第1コーナーを抜けると緩く左に曲がりながらバックストレートへつながるコーナーに向かうが、ここにも起伏があった。バックストレートの最後には名物の180度ターンであるボッシュカーブへと突入しインフィールドへ。最終コーナーもほぼ全開でストレートに戻る。
エステルライヒリンクでの最終開催となった1987年オーストリアGPでは、予選中に鹿がコース内に侵入しステファン・ヨハンソンが運転するマクラーレンと衝突する事故が発生し[2]、決勝スタート直後には、ホームストレートで多重クラッシュが立て続けに2回発生した。

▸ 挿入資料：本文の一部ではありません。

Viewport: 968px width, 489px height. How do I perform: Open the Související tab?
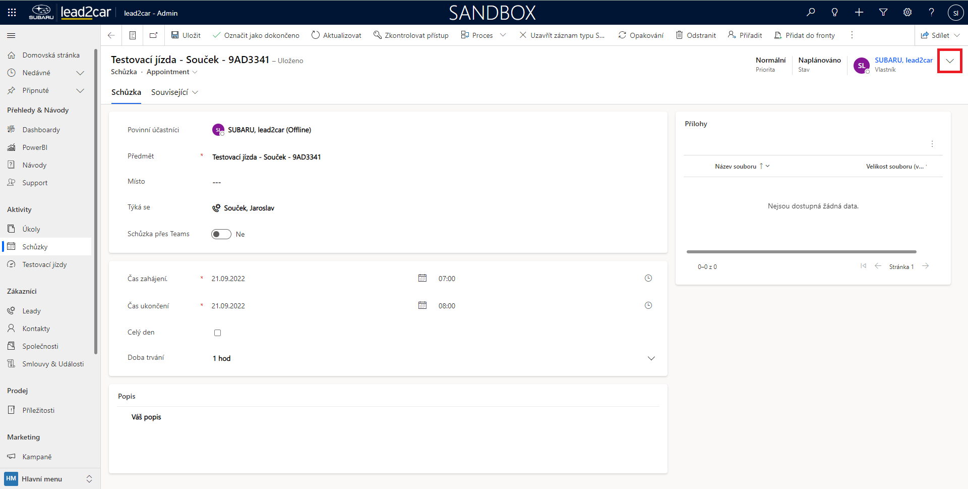174,92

観客管理、警備にずさんな面があり、ランオフエリアの芝生に観客が入り込んだこともあった。
A1リンク
その後、サーキットの利用は減って荒れ果てていたが、新たなスポンサーの出資によってようやくヘルマン・ティルケの手による改修を受け、名前もA1リンクに改めて1997年に再オープンを果たした。ホームストレートの途中からバックストレートにショートカットするようになり、名物のボッシュコーナーはコンパクトな中速コーナーとなった。この改修でサーキット自体の面白みはエステルライヒリンクに比べ減少したものの、アクセル全開率の高さ(70%近く)、起伏差が大きく、オーバーテイク可能なところはかつてと同様である。
新レイアウトは基本的に旧コースをショートカットし、一部コーナーを大幅に改装した形となっている。

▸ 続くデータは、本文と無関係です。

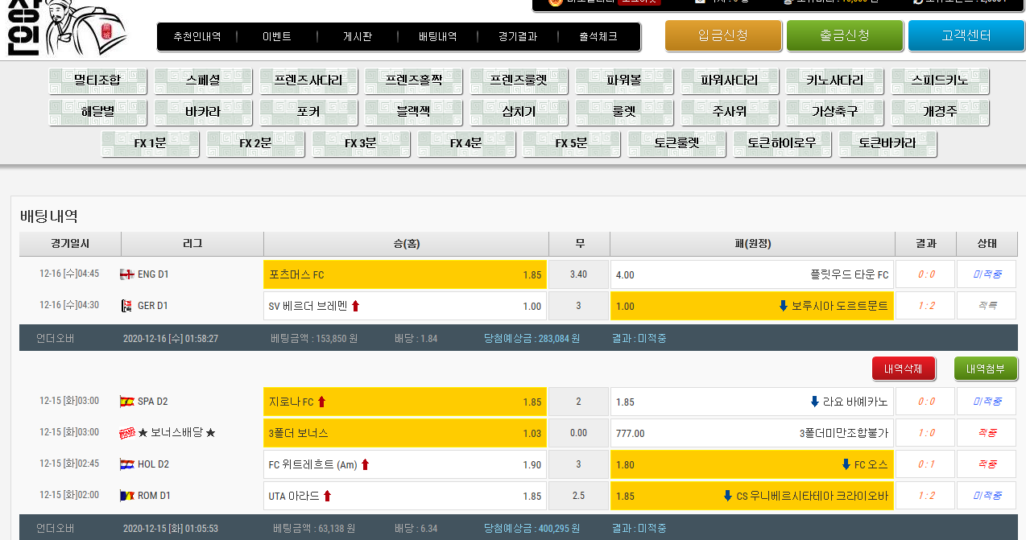Click blue down arrow beside 보루시아 도르트문트

click(783, 306)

コントロールラインを越え、エステルライヒリンク名物である急勾配の上り坂の途中が1コーナーとなっている。右の90度ターンであるが、外側の縁石を大きく使う事ができるため、スタート時は外側のダートに大きく膨らむマシンが多かった。旧コースのインフィールドを利用したショートカットストレートを過ぎると、旧コースとの合流地点となる2コーナーへ入る。右へ大きく切り込む高難度のブラインドコーナーであり、2002年オーストリアGPでのニック・ハイドフェルドと佐藤琢磨の交錯事故など、様々なレースで事故が頻発した。
バックストレートへ合流し、旧コースの名物であったボッシュコーナーへ。旧コーナーはスタンド沿いを大きく外周する高速180度ターンであったが、新コースでは緩いヘアピン状となり通過速度が大きく低下している。インフィールドのパワーホースコーナーから、S字となったラウダカーブへ。最終コーナーも、旧コースでは大きな弧を描いた超高速180度ターンであったものが、90度ターン2つの中速コーナーに改修された。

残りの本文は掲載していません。